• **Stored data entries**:

────────

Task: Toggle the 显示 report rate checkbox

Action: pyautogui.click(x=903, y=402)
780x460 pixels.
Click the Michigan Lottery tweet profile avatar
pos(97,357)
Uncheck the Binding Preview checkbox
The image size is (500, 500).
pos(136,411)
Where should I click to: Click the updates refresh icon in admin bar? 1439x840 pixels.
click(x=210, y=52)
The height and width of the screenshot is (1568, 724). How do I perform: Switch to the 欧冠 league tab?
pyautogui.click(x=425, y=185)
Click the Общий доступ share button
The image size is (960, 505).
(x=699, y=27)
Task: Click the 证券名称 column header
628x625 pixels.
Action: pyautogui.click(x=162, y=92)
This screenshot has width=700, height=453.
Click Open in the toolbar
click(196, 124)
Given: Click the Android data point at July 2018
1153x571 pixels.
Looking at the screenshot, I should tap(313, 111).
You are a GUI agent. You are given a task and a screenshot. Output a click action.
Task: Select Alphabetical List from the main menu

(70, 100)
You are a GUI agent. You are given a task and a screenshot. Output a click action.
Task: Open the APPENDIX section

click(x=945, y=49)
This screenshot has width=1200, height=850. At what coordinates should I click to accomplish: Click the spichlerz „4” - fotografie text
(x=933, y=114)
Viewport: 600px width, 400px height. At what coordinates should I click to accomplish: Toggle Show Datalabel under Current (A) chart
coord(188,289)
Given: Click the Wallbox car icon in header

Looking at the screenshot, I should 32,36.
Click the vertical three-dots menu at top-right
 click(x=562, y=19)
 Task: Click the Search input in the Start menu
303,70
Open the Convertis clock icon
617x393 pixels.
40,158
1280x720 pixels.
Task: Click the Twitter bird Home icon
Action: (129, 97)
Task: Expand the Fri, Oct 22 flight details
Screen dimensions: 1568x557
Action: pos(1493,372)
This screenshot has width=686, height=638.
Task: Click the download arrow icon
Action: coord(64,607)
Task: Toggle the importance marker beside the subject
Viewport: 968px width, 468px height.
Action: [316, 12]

────────

• **Activity**: The answer is the lines above between the line holding "Open the Convertis clock icon" and the line holding "Task: Expand the Fri, Oct 22 flight details", inclusive, each written out exactly, and no others.

• **Finished task**:
Open the Convertis clock icon
617x393 pixels.
40,158
1280x720 pixels.
Task: Click the Twitter bird Home icon
Action: (129, 97)
Task: Expand the Fri, Oct 22 flight details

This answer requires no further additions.